O gerente de projetos da Secretaria Nacional de Transportes e Mobilidade Urbana do Ministério das Cidades, João Alencar Oliveira Júnior, afirmou que as metrópoles deveriam priorizar o transporte público a fim de possibilitar a melhoria da mobilidade urbana. A afirmação foi feita na última segunda-feira de fevereiro (22), durante reunião do Grupo de Trabalho Matriz Energética para o Desenvolvimento com Equidade e Responsabilidade Socioambiental do Conselho de Desenvolvimento Econômico e Social (CDES).

“É fundamental repensar nas nossas necessidades de deslocamento na cidade e nas atividades econômicas na cidade, ou seja, fazer com que as pessoas necessitem menos se deslocar e se precisarem que as distâncias sejam curtas e que possa se fazer isso a pé ou de bicicleta”, acrescentou Alencar.

Ele destacou que para melhorar a mobilidade em São Paulo é preciso investimento maciço em transporte público, e que não se pode pensar na maior cidade do país dependendo apenas de transporte individual. “Esses engarrafamentos de 130 quilômetros, a persistir essa falta de investimento público, só tendem a se agravar. Na realidade, toda e qualquer ação no sentido da melhoria das condições de transporte devem ser aprumadas no transporte público”. Alencar ressaltou que é preciso criar meios para que os cidadãos não precisem se deslocar de cidades próximas à capital para trabalhar. 

Menos combustível 

Já a conselheira do CDES, Esther Bemerguy, informou que o conselho já incluiu recomendações relacionadas ao transporte em sua carta de propostas sobre as melhorias na matriz energética do país. Uma delas é que se passe a dar maior incentivo ao transporte hidroviário, que usa menos combustível do que o transporte rodoferroviário. “Outra recomendação do conselho é a ênfase no transporte público e de preferência que seja poupador de combustível, que use cada vez menos diesel e gasolina”. 

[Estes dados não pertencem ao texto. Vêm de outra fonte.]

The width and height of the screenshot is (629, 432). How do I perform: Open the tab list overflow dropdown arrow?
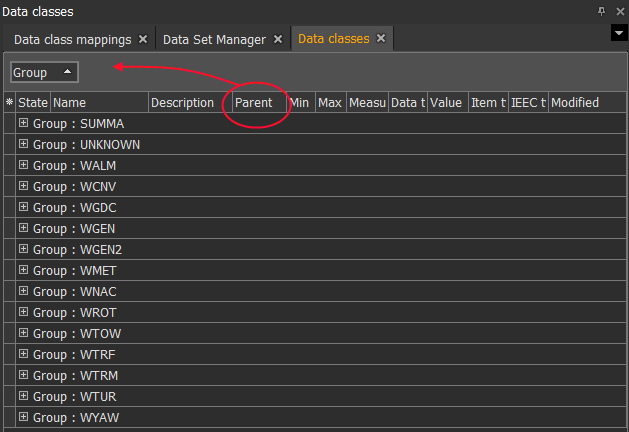617,34
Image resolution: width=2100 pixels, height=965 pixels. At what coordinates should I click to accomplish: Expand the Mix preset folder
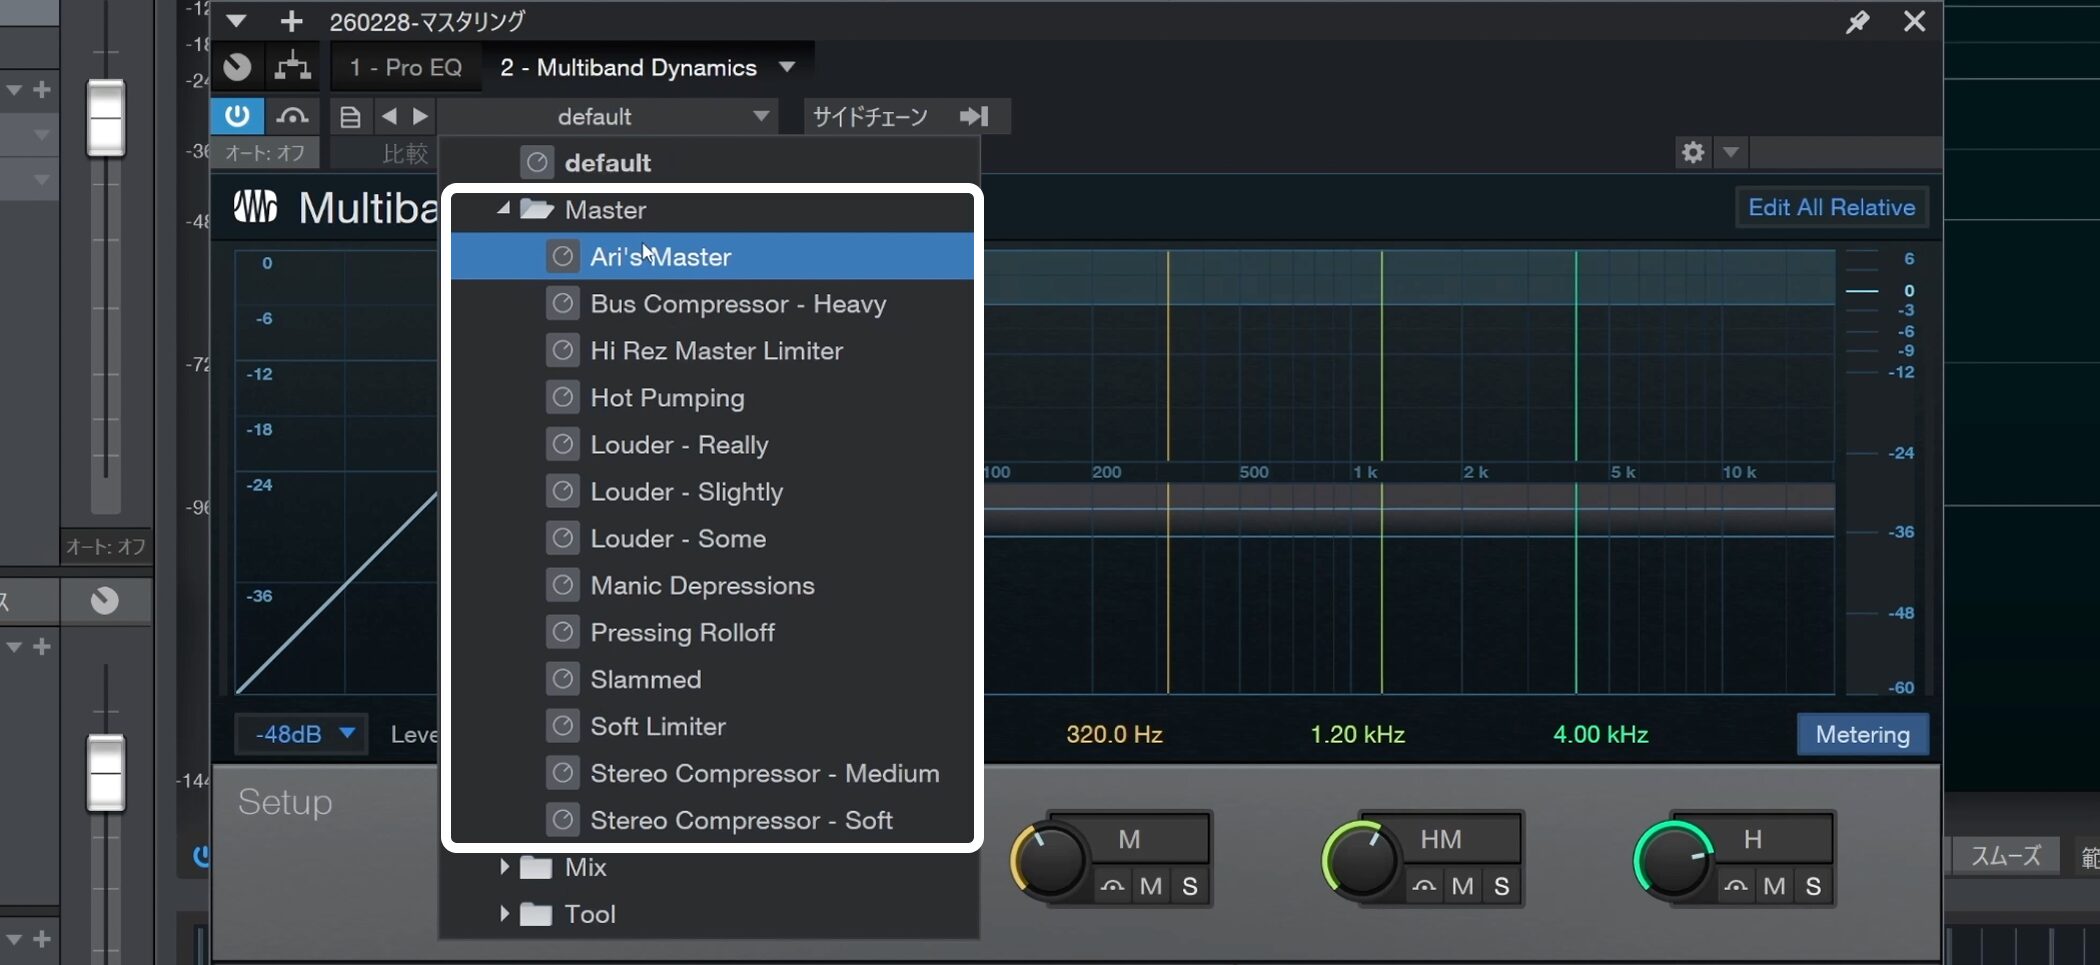click(x=504, y=867)
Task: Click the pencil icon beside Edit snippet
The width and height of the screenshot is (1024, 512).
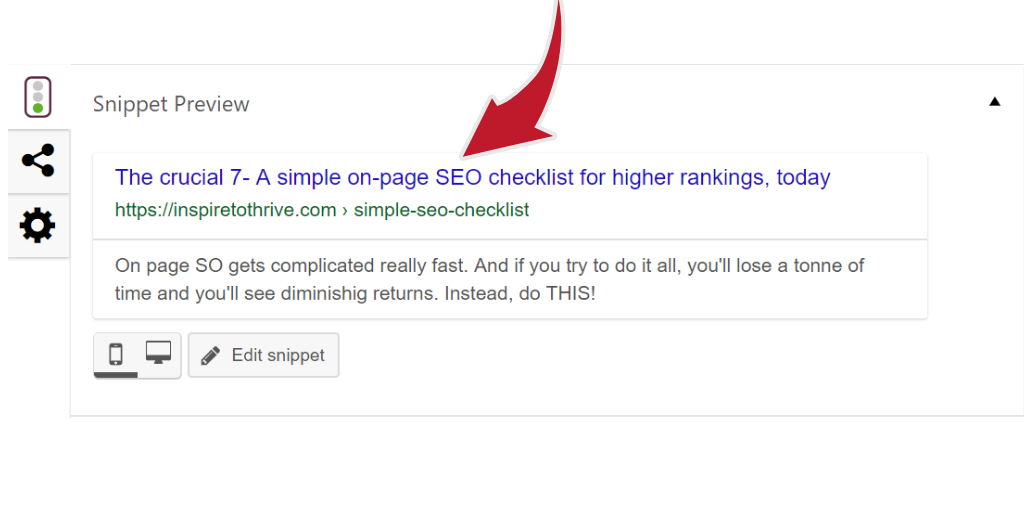Action: [210, 356]
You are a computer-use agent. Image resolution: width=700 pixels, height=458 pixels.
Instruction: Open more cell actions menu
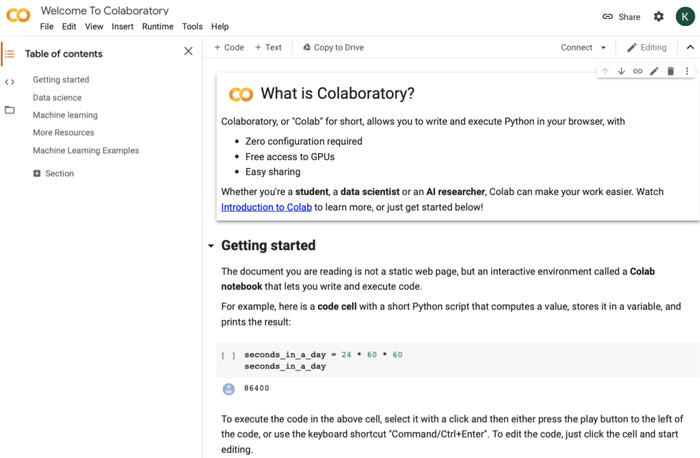pos(686,71)
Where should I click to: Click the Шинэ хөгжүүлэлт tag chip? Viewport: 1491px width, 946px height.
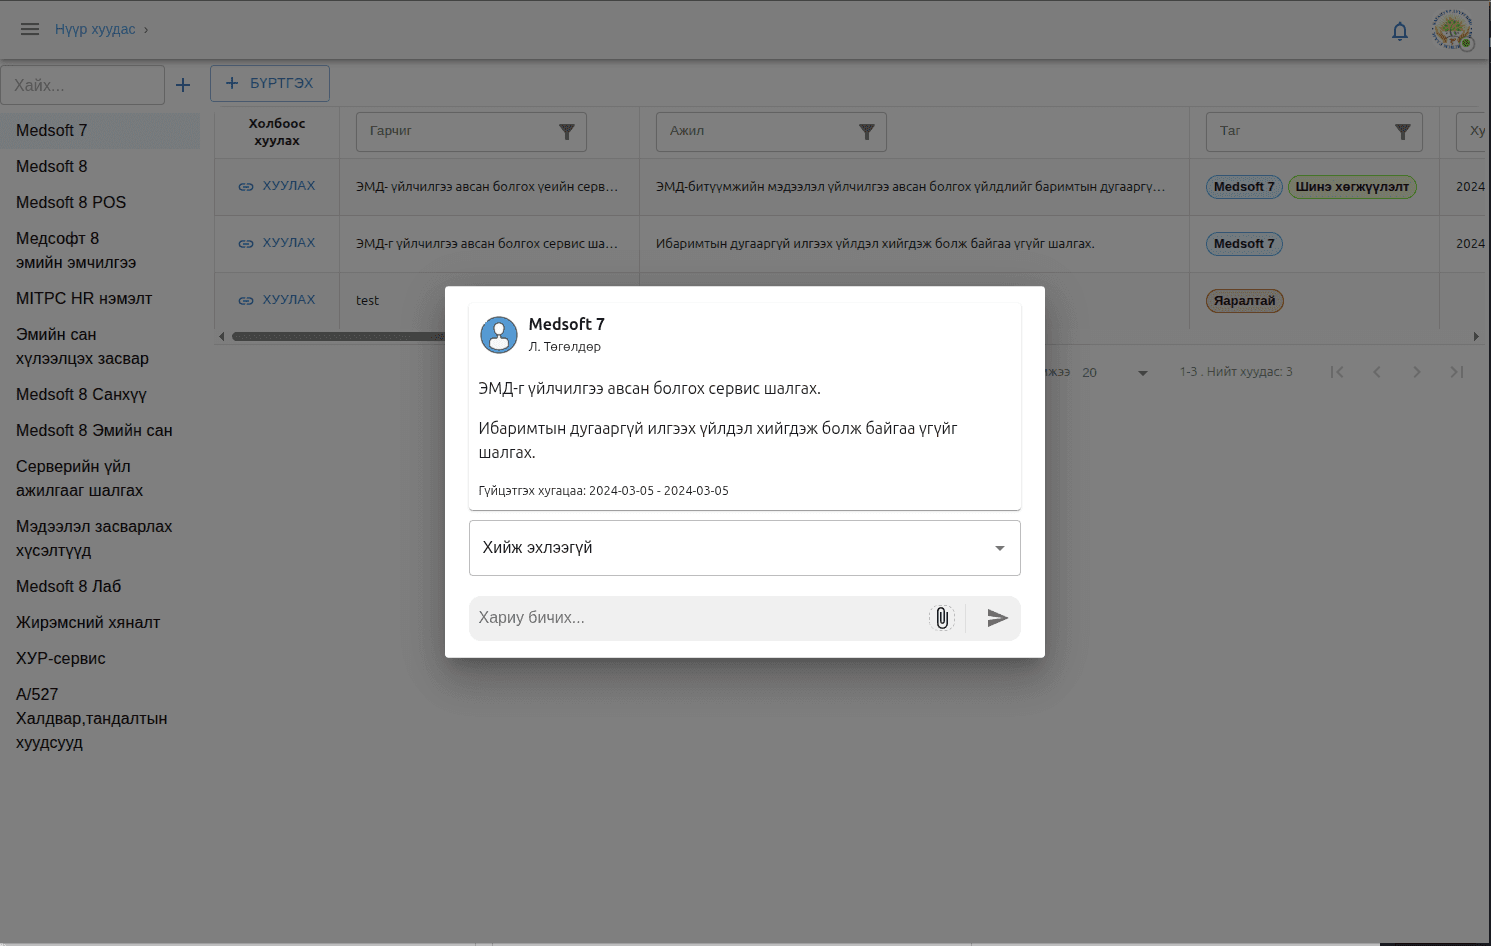(x=1351, y=187)
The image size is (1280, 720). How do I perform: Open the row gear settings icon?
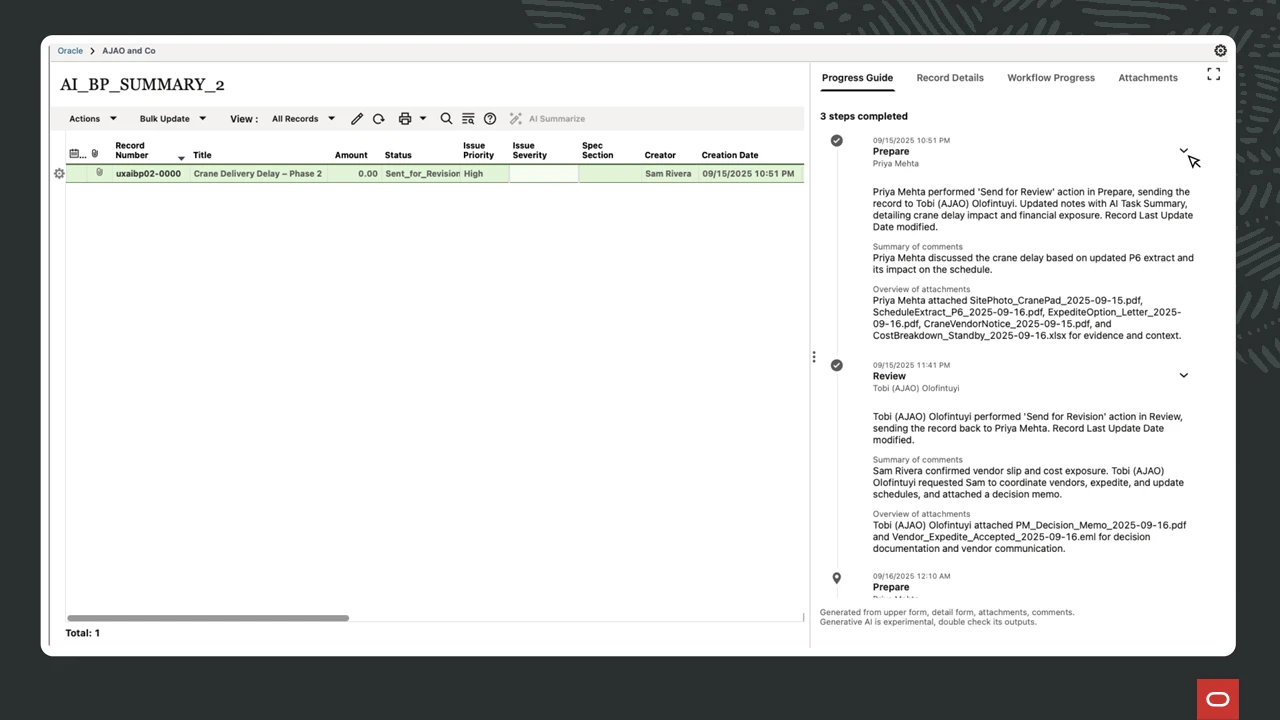[59, 173]
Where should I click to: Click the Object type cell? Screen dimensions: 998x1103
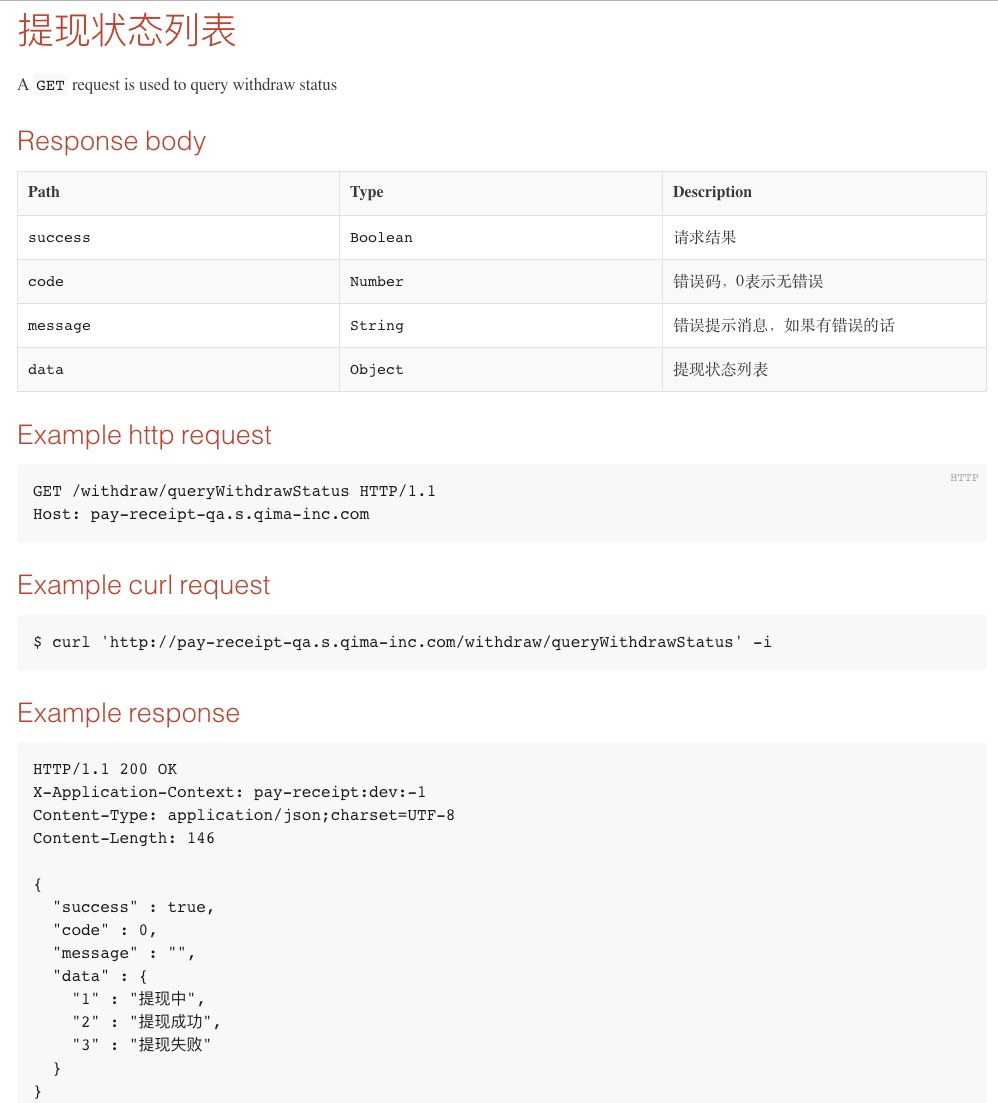point(377,370)
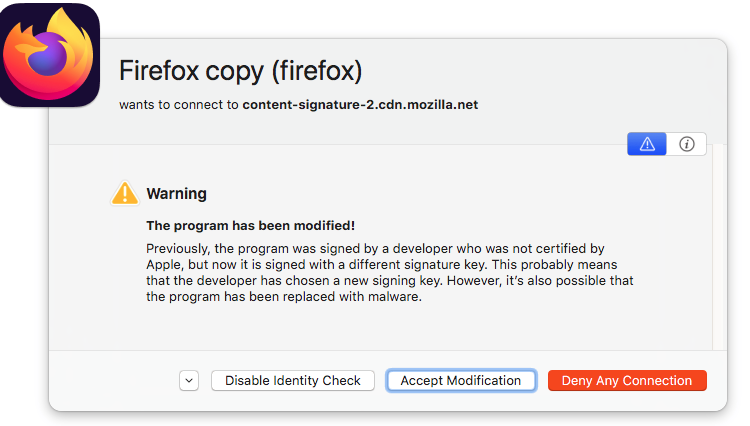
Task: Click the scrollbar track of the warning pane
Action: click(x=718, y=250)
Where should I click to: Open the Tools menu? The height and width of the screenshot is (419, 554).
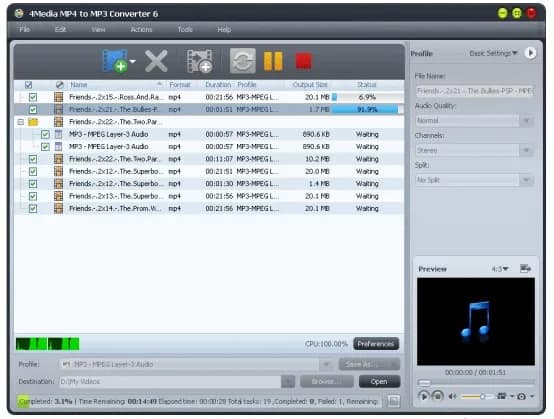tap(185, 29)
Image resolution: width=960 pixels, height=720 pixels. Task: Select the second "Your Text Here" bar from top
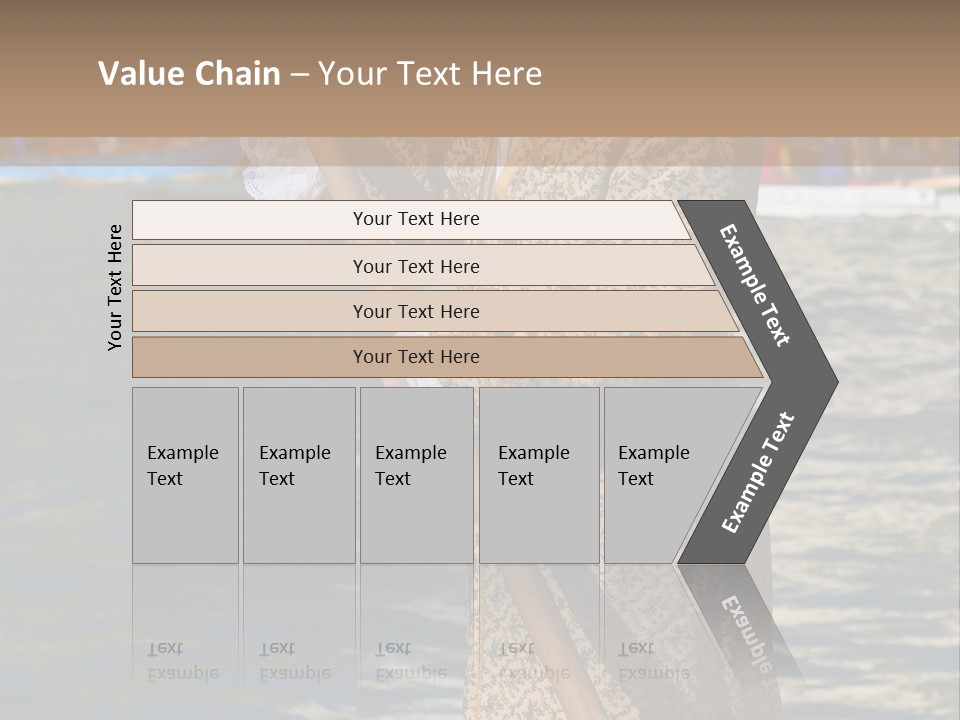[415, 266]
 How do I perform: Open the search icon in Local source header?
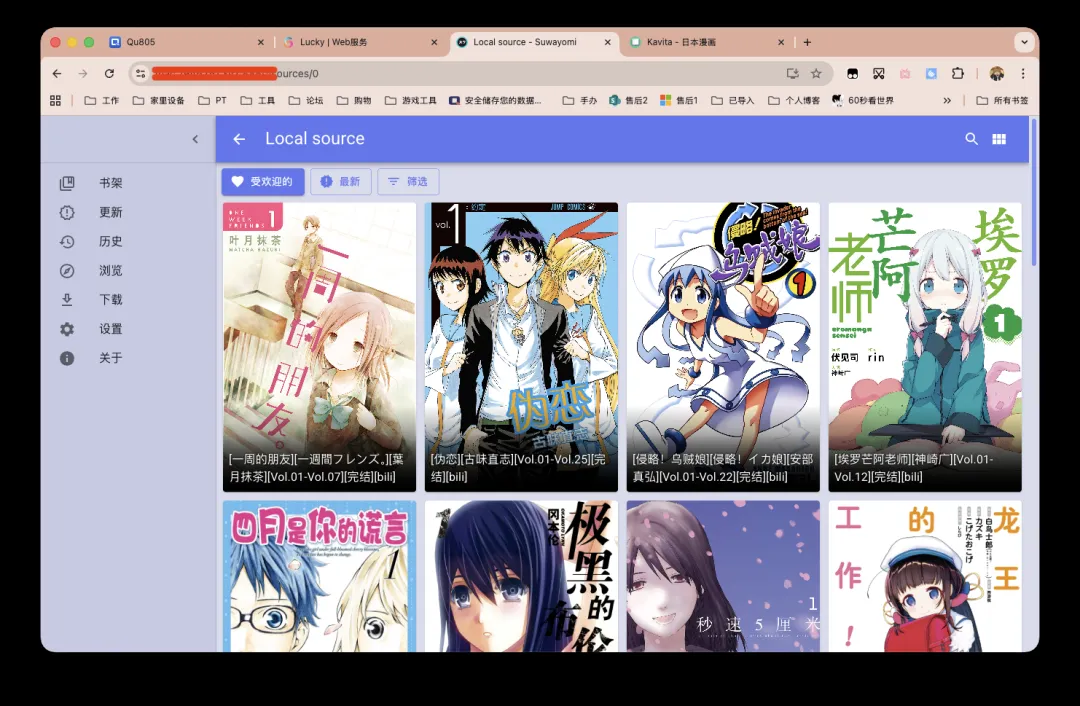[971, 139]
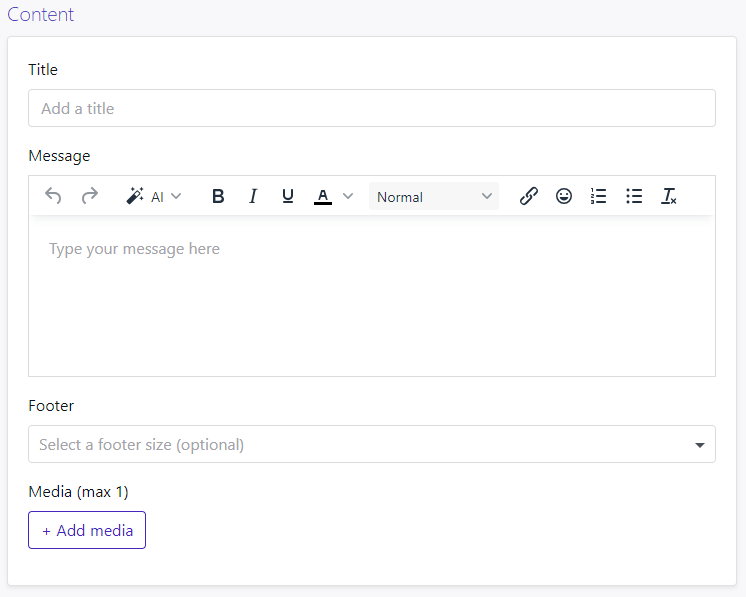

A terceira recomendação do CDES é que as cidades sejam pensadas para pouparem energia no que diz respeito ao deslocamento. “Isso engloba a questão das pessoas morarem próximas ao trabalho, que a escola dos filhos seja próxima ao local de moradia”. 

Planejamento 

Bemerguy defendeu uma série de mudanças na organização dos municípios, com o objetivo de se criar uma cidade sustentável. “Queremos mostrar que o desenvolvimento urbano e da matriz de transporte adequado pode resultar também em forte economia e mitigação do dióxido de carbono (CO2), explicou. 

Segundo a conselheira, como as cidades já estão estruturadas de forma errada, as medidas para promover as melhorias são de médio e longo prazo. A solução para Bemerguy é que os municípios se planejem levando em consideração tal necessidade. 

O secretário de Política Nacional de Transportes do ministério dos Transportes, Marcelo Perropato, adiantou que o governo está de acordo com as recomendações do conselho e que tem dado prioridade ao tema no Plano Nacional de Logística e de Transportes organizado pelo ministério. 

“Isso significa trabalhar para expandir o setor ferroviário e hidroviário que são melhores economicamente e trazer um pouco do transporte rodoviário de longa distância para essas modalidades, o que não significa de nenhum modo tirar a prioridade do transporte rodoviário”, concluiu Perropato.